Successful Hoaxes

Through the use of specific evidence such as dates, times, names, newspaper articles, and places, authors attempt to persuade readers that their hoaxes are non-fiction works. The tactic of using either common or uncommon names and other specifics often leads the audience to believe that the story would be harder to pull out of thin air, and is therefore more credible. For example, in the Joice Heth selection, it is stated that she was born in 1647 on the island of Madagascar. Also, the story uses familiar names such as George Washington and refers to his home in Virginia. By using these specifics, the reader feels familiar with the selection and therefore is more likely to believe that the story is true, not a hoax.

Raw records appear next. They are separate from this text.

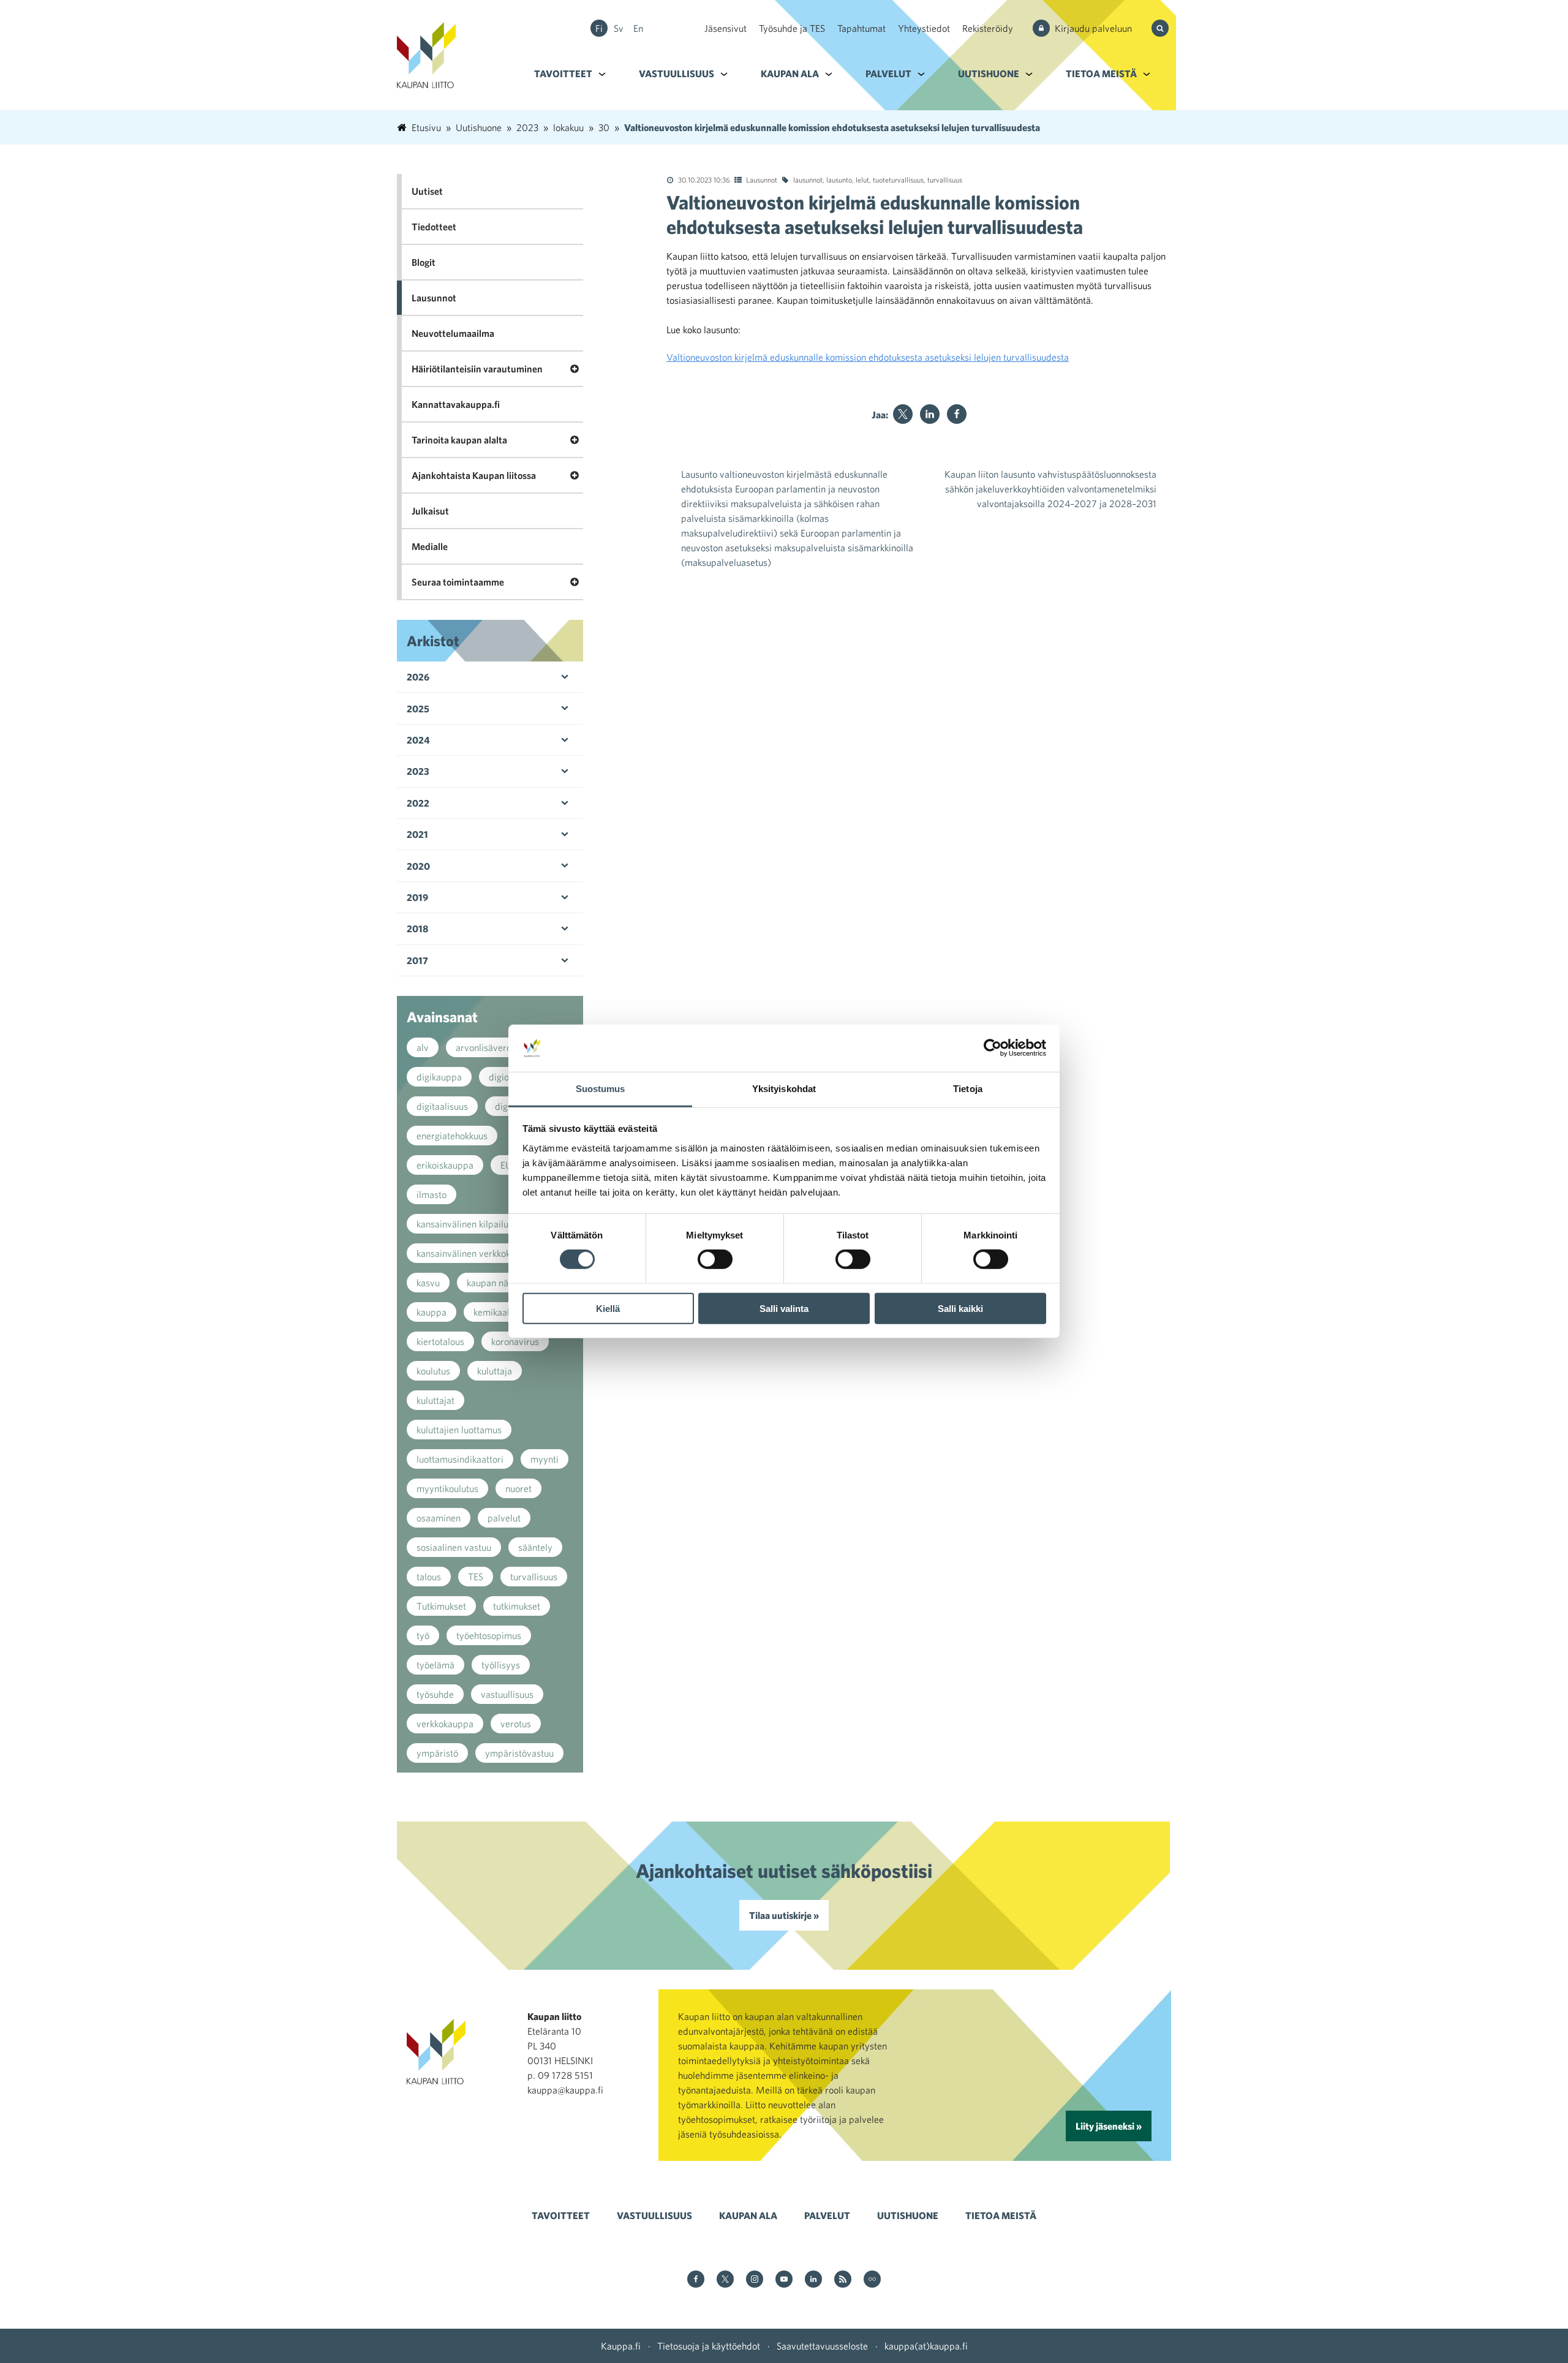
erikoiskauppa (445, 1164)
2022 (418, 802)
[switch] (715, 1259)
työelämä (435, 1664)
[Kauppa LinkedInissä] (813, 2280)
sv (619, 28)
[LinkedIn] (930, 414)
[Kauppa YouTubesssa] (784, 2280)
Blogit (423, 262)
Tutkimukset (441, 1605)
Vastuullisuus (676, 73)
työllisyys (500, 1664)
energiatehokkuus (452, 1135)
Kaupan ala (790, 73)
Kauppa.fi (621, 2345)
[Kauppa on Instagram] (754, 2280)
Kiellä (608, 1308)
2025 (418, 708)
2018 (417, 928)
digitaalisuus (442, 1106)
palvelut (504, 1517)
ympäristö (437, 1752)
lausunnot (808, 179)
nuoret (518, 1488)
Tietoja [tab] (967, 1089)
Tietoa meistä (1101, 73)
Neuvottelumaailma (453, 333)
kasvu (428, 1282)
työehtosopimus (488, 1635)
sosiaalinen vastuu (454, 1547)
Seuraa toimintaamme (458, 581)
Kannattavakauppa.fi (456, 404)
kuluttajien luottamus (459, 1429)
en (638, 28)
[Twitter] (903, 414)
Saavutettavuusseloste (822, 2345)
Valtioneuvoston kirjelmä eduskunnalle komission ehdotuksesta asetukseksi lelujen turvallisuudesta (867, 357)
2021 (417, 834)
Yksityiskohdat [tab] (784, 1089)
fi (599, 28)
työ (423, 1635)
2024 (418, 739)
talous (429, 1576)
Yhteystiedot (924, 28)
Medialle (430, 546)
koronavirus (515, 1341)
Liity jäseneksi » (1109, 2125)
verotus (515, 1723)
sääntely (535, 1547)
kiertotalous (440, 1341)
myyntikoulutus (447, 1488)
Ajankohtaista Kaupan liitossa (474, 475)
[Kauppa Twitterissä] (725, 2280)
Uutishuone (988, 73)
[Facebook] (957, 414)
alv (423, 1047)
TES (475, 1576)
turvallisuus (944, 179)
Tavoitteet (563, 73)
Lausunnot (761, 179)
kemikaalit (494, 1311)
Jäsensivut (725, 28)
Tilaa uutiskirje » (784, 1915)
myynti (544, 1458)
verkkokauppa (445, 1723)
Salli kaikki (960, 1308)
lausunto (839, 179)
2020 (418, 866)
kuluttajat (435, 1400)
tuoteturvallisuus (898, 179)
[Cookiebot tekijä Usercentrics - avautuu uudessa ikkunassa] (992, 1048)
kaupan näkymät (500, 1282)
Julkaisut (430, 510)
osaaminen (439, 1517)
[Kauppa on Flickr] (872, 2280)
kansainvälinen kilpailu (462, 1223)
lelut (862, 179)
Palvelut (888, 73)
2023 (418, 771)
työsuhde (435, 1694)
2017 (417, 960)
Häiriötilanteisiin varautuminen (477, 368)
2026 (418, 676)
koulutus (433, 1370)
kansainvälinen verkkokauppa (476, 1253)
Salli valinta (784, 1308)
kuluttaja (494, 1370)
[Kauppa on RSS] (842, 2280)
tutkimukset (516, 1605)
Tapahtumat (861, 28)
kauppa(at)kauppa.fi (926, 2345)
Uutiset (427, 191)
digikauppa (439, 1076)
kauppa (432, 1311)
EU (506, 1164)
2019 (417, 897)
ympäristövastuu (519, 1752)
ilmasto (432, 1194)
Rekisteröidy (987, 28)
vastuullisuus (507, 1694)
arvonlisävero (483, 1047)
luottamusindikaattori (460, 1458)
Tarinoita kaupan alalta (459, 439)
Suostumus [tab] (600, 1089)
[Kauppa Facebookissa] (695, 2280)
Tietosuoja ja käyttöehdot (708, 2345)
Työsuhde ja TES (792, 28)
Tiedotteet (434, 226)
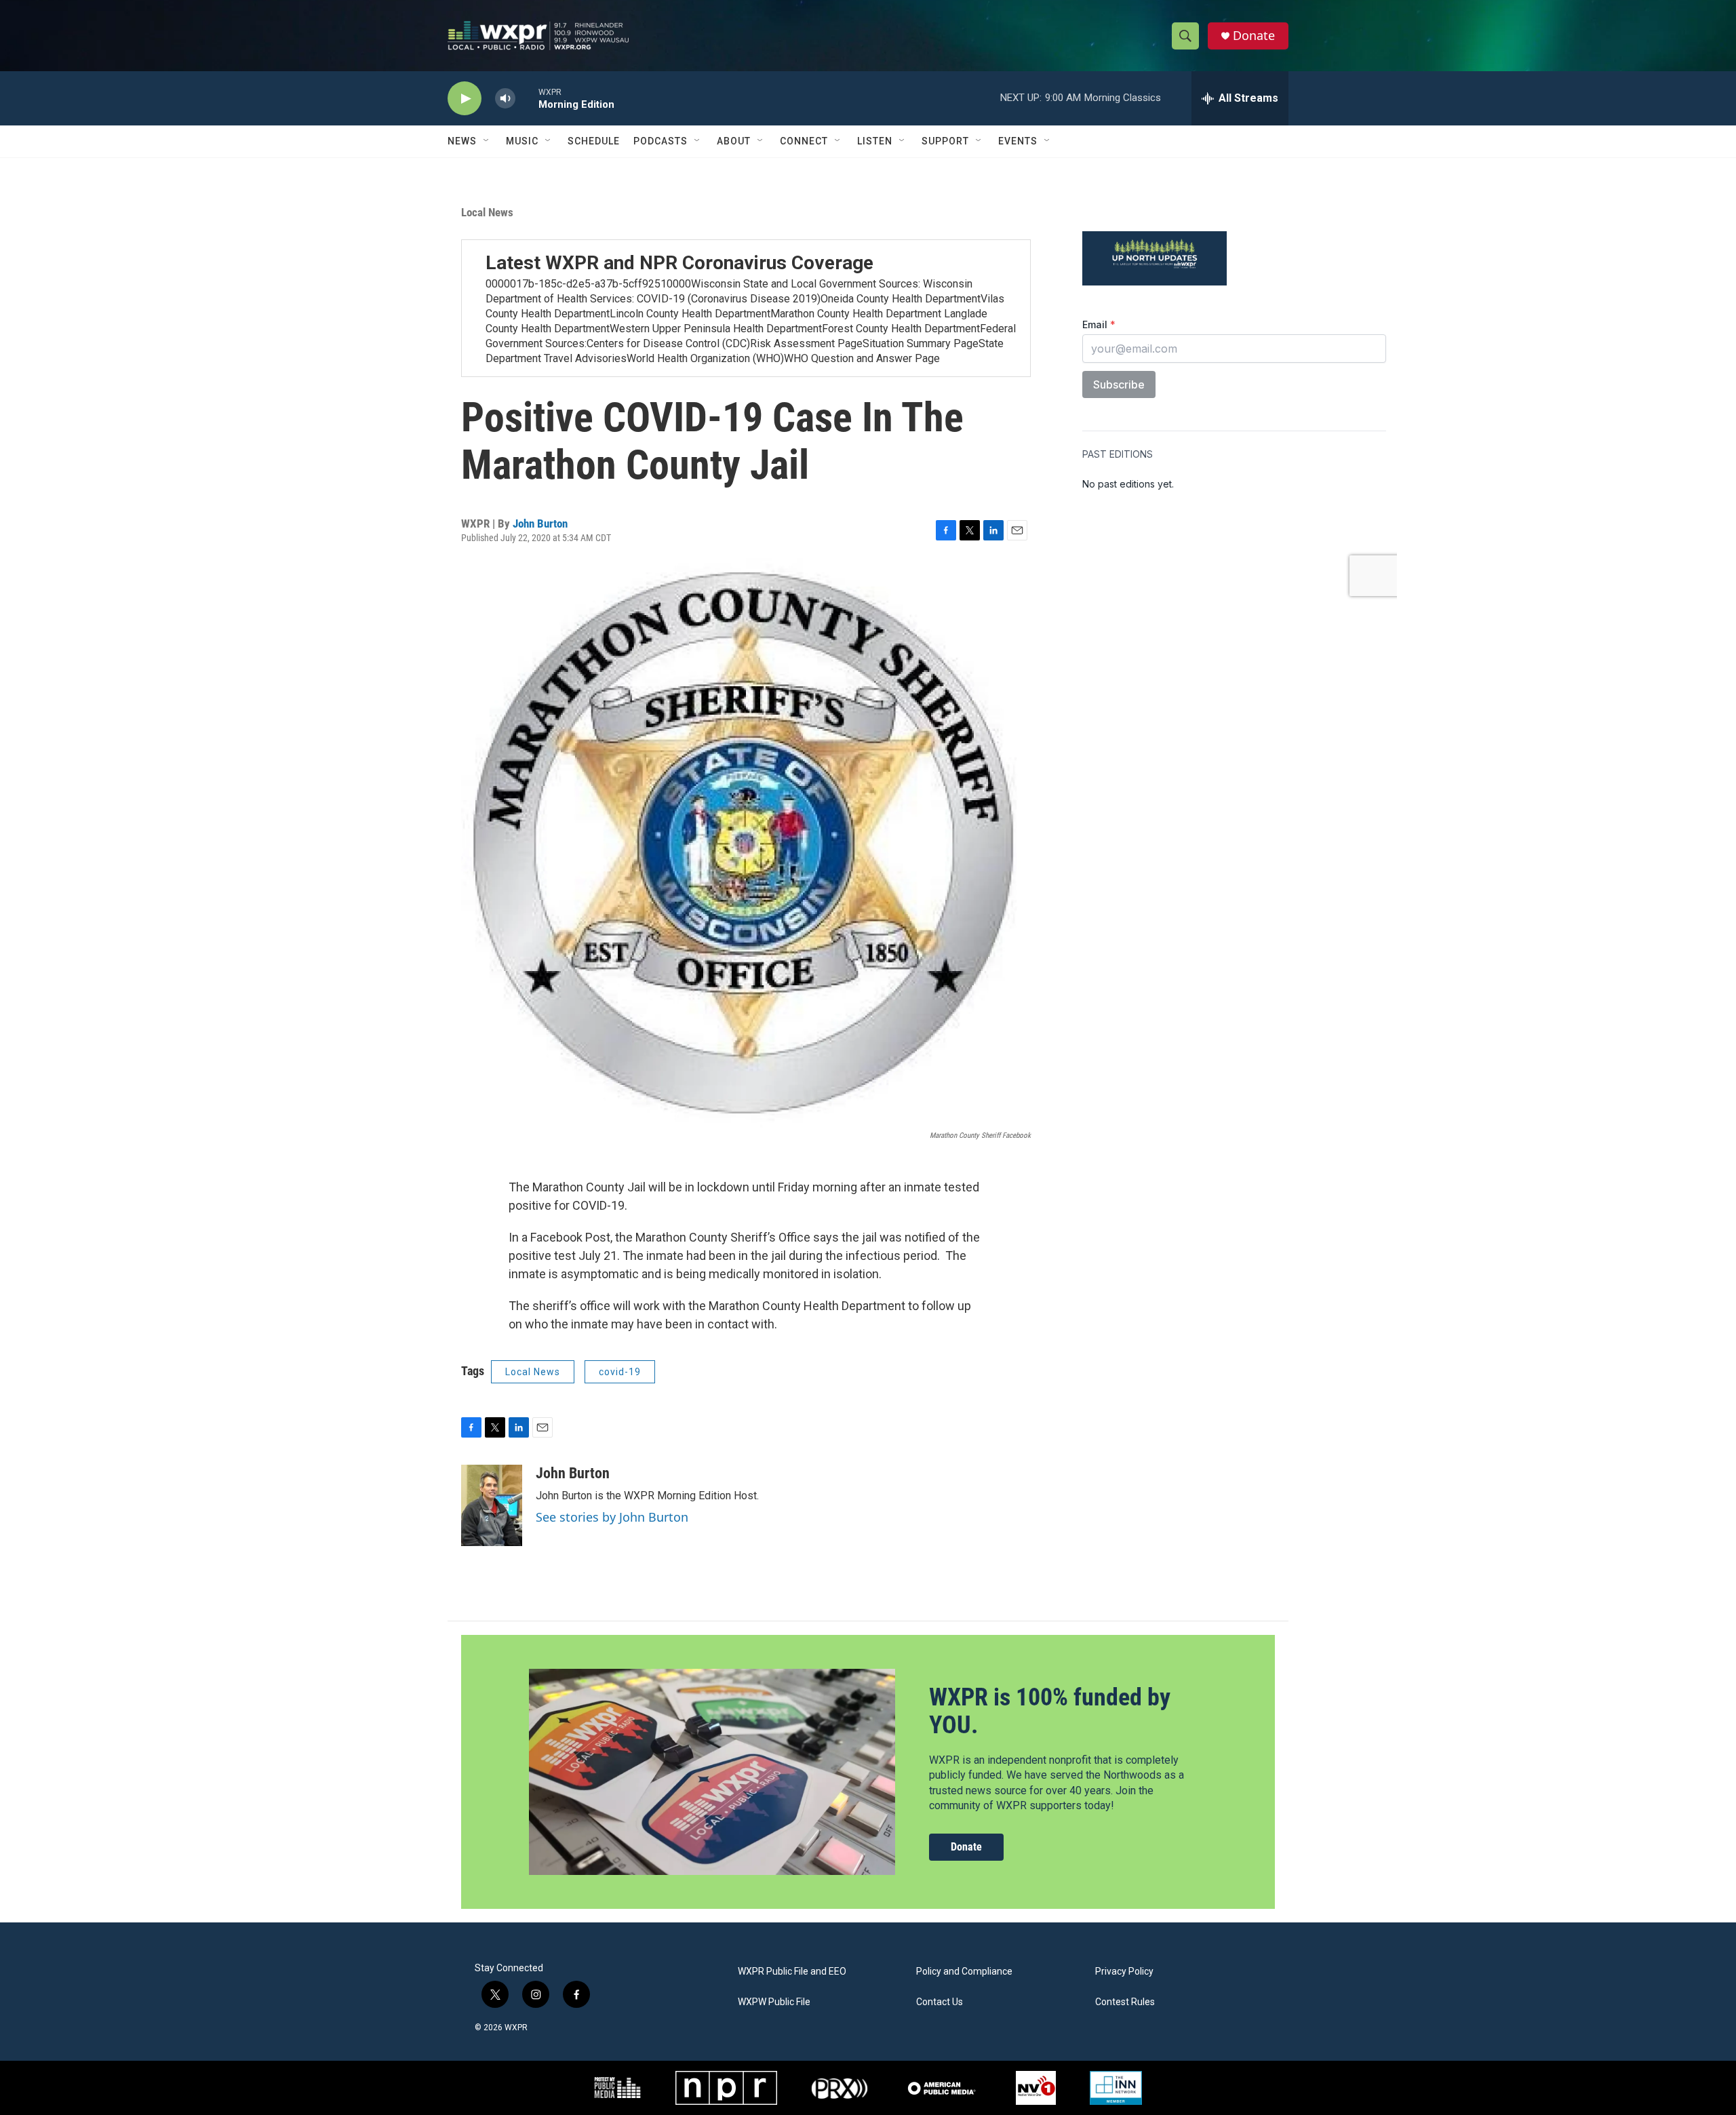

Through the use of newspaper excerpts, professionally written articles that can be looked up in archives, it seems that there is no way the story can be falsified. It is easier to convince people that something exists than to prove that it does not. This is due to confirmation bias which is one’s tendency to interpret new evidence as confirmation of one’s previous beliefs. In the Feejee Mermaid, there is one point where Barnum says that it is crazy that mer-people are seen so often. This is because if counter arguments seem obscure, then the hoaxes are more likely to be believed. Due to apparent sightings of mermaids, and the author stating that counter-evidence is absurd, he is twisting the audience’s mind to believe the message being portrayed and dismiss any counter-evidence to disprove his theory. Successful hoaxes are made by using compelling evidence and specific uses of familiarities to the audiences in order to convince the reader that believing anything aside from what the author conveys is absurd. Similarly, unsuccessful hoaxes are vague and lack evidence to convince the reader.